Mas por qual razão ela mudou de nome ? isso talvez possa ser respondido se
voltarmos a 62, quando ocorreu a famigerada “Crise dos Mísseis de Cuba”. Lembram-se que
em 46 a Escola das Américas foi implantada no Panamá para evitar que os ideais de esquerda
começassem a se propagar pela América do Sul ? Então, um dos países que se aliou à União
Soviética foi Cuba, e esse conflito foi o que chegou mais perto de um confronto direto entre
os dois polos políticos da época, um conflito em escala nuclear. A razão dessa crise foi que
Cuba era um país estrategicamente próximo aos Estados Unidos, então a União Soviética,
prometendo investimento e um salto econômico, fomentou em Cuba um movimento
comunista que favoreceu as visões da União Soviética que levaram Fidel Castro ao poder e,
como uma forma de agradecer ao auxílio, Cuba se tornou casa de uma série de baterias de
mísseis, todas elas apontadas para território Norte Americano, que rapidamente foi notado
pelo possível alvo dessa movimentação e prontamente houve bloqueios e sanções
econômicas, até mesmo o que pareceria dar início a mais um conflito em larga escala, só que,
dando um passo além, envolvendo o começo dos conflitos e do medo nuclear, de uma guerra
que poderia dizimar o planeta inteiro.
Esse período, de cerca de alguns dias, ficou conhecido como a Crise dos Mísseis de
Cuba e foi um período verdadeiramente tenso para todo o mundo, já que havia a possibilidade
de um conflito nuclear entre as duas maiores potências daquela época, a única diferença era
que a União Soviética permaneceria de pé, enquanto Cuba e os Estados Unidos simplesmente
seriam varridos do mapa graças ao arsenal, porém ao fim desse conflito, a antiga base militar
em Panamá finalmente tornou-se a Escola das Américas, só que as polêmicas não pararam
por aí. O presidente norte americano, bem como os ministros de segurança, tinham plena
noção que Cuba era uma pedra no sapato deles, tanto que em alguns documentários, há a
transcrição de que “Tomamos conhecimento de Cuba, quando um homem de Barba subiu ao
poder. Tomamos ciência do Brasil quando um homem de bigode saiu do poder. Cuba se foi,
se o Brasil for também, logo, será a América do Sul Inteira” dessa forma, um dos maiores
escândalos na época foi que a Escola das Américas se tornou uma grande universidade da
tortura, apoiando muitas ditaduras que vieram a surgir ao redor de todo o mundo,
especialmente a que iremos abordar agora.
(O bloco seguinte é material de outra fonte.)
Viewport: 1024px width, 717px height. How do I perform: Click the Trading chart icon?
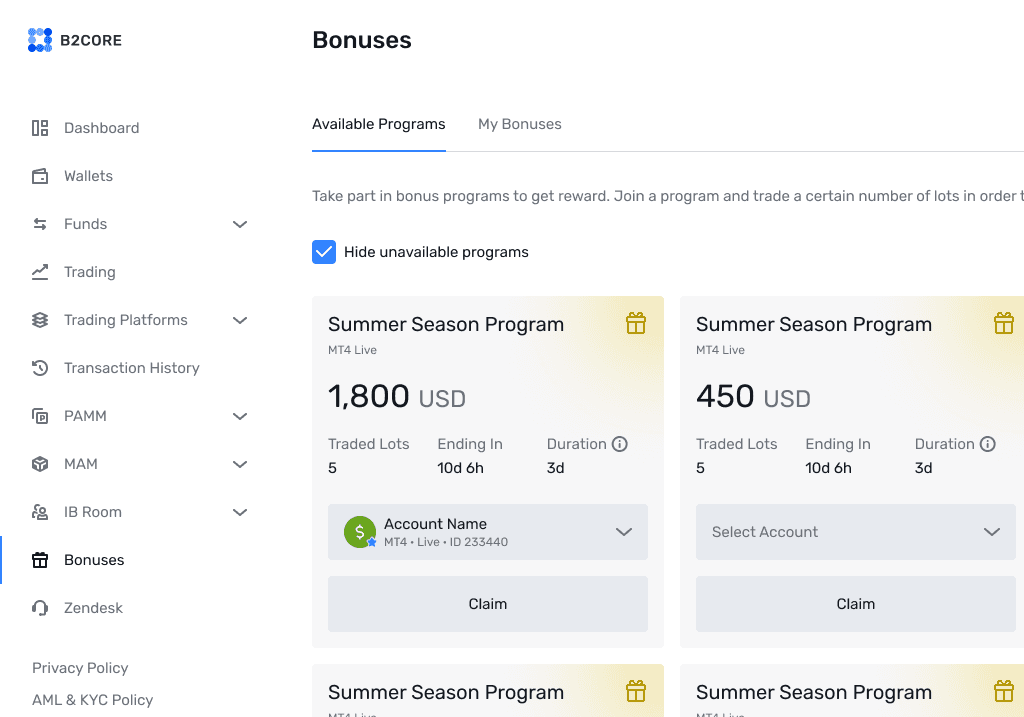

Jango, a Reforma de Base e o Começo da Ditadura

João Goulart, também conhecido como Jango, foi o 24° presidente do Brasil, com o
seu mandato indo de 1961 até 1964. Assumindo a presidência após a saída de seu antigo
companheiro político Jânio Quadros, Jango assumiu o Brasil em um cenário político
minimamente conturbado, sendo considerado um dos governos republicanos mais atribulados
da história do nosso país, tanto que seu governo e as reformas de base culminaram no golpe
que deu origem a ditadura militar no Brasil.
Esse período foi tão conturbado pois fazendo parte da Quarta República (1946 - 1964)
foi considerado também a primeira experiência democrática do Brasil, período marcado por
uma forte agitação popular, tanto economicamente quanto politicamente e o processo de
urbanização. Debates políticos, buscando medidas mais democratizantes funcionavam como
um combustível ainda mais efetivo para esse período, tanto que o surgimento de partidos
políticos nessa época foi muito superior comparados aos anos anteriores e posteriores
(posteriores ao regime, obviamente).